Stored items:
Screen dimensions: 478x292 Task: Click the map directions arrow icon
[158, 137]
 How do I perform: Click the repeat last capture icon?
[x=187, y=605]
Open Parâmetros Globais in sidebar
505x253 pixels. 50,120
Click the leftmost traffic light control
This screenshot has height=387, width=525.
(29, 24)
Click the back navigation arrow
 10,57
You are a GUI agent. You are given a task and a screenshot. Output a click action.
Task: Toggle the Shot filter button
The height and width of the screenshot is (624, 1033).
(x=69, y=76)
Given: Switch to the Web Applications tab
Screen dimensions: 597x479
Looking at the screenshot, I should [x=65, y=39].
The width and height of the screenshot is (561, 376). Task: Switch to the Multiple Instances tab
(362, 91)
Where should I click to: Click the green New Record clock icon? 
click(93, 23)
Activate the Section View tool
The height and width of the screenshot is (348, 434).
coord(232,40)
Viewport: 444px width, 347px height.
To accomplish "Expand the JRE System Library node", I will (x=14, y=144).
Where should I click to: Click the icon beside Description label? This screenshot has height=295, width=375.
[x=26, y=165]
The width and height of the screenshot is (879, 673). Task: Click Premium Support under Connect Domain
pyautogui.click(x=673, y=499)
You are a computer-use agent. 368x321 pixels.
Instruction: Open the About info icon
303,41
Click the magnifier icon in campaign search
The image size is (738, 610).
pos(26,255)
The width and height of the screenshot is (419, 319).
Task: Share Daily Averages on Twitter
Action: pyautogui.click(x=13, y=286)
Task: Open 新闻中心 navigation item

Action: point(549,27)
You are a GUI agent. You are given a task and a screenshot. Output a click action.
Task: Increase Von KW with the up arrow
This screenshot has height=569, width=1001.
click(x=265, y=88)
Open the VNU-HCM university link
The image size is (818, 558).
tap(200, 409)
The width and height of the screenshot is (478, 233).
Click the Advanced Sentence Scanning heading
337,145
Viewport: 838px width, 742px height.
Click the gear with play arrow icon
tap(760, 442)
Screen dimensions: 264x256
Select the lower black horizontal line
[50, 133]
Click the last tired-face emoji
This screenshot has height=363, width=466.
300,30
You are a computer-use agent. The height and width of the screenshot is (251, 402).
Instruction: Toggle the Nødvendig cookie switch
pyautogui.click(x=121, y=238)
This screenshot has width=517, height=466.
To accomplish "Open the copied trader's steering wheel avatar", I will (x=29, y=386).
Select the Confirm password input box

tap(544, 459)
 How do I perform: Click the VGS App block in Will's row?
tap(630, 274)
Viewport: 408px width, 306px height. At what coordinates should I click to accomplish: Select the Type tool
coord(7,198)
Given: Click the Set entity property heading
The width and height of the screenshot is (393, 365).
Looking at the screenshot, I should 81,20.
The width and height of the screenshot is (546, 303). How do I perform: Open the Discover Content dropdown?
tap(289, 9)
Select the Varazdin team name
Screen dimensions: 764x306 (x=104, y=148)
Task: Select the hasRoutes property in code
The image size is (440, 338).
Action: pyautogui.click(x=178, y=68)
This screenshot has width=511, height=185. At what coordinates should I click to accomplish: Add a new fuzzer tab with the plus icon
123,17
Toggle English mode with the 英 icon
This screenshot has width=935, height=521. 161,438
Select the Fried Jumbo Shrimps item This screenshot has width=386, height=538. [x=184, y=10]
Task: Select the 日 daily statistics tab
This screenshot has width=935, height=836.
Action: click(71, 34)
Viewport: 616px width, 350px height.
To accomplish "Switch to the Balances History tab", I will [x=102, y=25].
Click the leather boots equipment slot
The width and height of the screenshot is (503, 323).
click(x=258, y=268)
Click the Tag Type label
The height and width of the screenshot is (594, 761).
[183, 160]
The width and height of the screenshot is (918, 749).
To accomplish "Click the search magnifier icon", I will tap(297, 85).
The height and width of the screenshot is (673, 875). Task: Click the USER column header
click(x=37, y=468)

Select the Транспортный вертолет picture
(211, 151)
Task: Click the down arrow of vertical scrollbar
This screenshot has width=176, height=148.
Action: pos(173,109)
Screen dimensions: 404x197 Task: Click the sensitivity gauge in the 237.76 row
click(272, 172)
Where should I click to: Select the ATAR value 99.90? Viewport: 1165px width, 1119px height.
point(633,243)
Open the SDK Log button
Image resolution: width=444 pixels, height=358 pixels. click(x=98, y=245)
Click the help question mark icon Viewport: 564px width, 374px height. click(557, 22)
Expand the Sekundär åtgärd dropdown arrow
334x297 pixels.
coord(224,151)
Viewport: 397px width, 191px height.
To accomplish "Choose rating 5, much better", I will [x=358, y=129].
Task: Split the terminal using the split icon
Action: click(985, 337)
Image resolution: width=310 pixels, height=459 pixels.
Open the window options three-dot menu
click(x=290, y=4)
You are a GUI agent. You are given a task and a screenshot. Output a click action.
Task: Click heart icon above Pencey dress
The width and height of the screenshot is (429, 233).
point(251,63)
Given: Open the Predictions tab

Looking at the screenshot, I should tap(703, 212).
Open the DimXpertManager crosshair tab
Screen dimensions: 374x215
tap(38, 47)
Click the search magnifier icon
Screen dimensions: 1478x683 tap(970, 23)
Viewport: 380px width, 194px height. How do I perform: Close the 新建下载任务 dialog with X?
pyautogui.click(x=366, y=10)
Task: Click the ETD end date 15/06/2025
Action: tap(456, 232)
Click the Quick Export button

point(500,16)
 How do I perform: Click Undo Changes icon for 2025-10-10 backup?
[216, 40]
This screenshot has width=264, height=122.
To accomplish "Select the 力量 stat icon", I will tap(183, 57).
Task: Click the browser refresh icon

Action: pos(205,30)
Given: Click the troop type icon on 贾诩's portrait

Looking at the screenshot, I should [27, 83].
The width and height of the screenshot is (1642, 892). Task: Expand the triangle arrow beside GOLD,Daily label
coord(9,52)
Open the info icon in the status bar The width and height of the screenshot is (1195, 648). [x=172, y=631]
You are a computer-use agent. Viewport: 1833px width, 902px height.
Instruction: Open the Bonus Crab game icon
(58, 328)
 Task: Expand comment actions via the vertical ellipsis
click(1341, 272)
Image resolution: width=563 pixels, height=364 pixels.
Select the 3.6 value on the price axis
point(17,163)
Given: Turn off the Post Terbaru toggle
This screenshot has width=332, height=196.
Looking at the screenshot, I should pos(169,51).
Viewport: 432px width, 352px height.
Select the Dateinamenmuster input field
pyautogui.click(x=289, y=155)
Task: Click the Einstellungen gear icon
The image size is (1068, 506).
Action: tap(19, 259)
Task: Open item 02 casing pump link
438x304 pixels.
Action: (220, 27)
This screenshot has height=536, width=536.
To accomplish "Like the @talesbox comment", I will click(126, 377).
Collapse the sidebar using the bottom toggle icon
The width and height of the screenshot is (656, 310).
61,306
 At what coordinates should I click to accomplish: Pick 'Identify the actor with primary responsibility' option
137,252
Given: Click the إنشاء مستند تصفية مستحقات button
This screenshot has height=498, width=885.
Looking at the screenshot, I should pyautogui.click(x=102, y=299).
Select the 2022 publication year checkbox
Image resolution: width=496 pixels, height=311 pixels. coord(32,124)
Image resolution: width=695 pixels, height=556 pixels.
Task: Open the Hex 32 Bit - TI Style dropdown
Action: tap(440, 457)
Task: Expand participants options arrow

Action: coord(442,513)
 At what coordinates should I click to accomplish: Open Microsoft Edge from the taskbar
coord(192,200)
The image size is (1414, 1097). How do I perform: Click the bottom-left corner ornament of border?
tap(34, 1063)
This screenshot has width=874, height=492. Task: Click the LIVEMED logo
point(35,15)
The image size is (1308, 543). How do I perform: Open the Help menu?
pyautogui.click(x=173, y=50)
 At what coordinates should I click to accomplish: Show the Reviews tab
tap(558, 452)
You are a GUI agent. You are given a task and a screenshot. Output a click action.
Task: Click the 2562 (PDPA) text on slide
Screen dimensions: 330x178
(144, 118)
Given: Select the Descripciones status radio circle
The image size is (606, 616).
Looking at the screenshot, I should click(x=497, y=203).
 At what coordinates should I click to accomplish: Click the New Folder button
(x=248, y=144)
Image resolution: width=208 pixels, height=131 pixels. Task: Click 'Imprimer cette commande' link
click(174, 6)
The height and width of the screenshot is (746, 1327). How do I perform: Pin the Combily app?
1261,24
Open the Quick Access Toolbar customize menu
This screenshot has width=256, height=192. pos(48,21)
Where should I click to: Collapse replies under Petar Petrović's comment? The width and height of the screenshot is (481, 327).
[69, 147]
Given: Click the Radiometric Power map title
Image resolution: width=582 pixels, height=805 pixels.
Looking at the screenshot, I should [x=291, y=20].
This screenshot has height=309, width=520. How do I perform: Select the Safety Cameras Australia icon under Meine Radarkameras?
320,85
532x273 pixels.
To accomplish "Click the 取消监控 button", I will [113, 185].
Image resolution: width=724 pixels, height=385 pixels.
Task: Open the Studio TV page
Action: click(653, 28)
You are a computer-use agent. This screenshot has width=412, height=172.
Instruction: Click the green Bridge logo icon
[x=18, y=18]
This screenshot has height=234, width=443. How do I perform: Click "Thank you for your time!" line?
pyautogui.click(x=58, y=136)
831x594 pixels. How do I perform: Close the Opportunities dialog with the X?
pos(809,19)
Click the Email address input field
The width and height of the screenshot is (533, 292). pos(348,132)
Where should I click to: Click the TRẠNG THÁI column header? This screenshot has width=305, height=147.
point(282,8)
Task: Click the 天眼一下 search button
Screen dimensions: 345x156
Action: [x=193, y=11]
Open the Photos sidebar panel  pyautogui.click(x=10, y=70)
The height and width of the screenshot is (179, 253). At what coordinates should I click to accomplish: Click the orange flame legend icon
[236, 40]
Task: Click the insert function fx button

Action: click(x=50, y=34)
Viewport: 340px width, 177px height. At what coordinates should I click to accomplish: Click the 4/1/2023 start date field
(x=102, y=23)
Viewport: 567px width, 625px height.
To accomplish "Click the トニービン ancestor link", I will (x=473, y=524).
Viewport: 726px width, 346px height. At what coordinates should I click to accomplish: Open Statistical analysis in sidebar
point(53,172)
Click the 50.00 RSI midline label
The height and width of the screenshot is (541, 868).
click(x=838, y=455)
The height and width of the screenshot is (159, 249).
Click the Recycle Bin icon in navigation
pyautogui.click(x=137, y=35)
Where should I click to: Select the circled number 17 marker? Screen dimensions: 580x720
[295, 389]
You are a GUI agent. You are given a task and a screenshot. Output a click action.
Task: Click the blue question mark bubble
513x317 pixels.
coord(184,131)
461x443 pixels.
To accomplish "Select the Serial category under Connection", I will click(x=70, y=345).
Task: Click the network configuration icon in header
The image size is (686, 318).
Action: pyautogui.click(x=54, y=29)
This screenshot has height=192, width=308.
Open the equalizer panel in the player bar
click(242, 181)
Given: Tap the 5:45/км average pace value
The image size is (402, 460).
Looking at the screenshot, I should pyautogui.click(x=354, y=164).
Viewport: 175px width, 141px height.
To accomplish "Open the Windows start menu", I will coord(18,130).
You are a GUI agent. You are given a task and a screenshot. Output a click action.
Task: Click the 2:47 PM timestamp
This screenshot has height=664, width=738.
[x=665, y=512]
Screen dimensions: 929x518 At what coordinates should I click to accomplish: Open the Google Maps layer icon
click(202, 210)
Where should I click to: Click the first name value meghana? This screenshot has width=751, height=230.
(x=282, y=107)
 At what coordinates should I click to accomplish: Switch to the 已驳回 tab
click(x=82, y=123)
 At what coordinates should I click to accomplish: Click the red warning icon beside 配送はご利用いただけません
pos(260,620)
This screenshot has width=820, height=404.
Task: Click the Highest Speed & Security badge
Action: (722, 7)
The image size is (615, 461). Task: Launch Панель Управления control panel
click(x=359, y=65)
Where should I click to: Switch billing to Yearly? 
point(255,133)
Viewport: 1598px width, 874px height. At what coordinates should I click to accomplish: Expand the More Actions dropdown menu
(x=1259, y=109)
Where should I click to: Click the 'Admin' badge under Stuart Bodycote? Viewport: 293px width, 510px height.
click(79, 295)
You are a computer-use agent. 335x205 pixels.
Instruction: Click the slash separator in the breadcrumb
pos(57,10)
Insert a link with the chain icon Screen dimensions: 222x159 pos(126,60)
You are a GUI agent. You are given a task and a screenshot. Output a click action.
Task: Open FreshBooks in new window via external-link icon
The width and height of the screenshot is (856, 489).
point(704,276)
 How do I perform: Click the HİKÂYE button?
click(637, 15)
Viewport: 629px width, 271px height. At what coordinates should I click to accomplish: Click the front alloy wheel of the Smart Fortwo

TASK ITEM:
For the word "property", find all matching lines in the entries above and copy them out.

RESULT OF THIS TASK:
Given: Click the Set entity property heading
Task: Select the hasRoutes property in code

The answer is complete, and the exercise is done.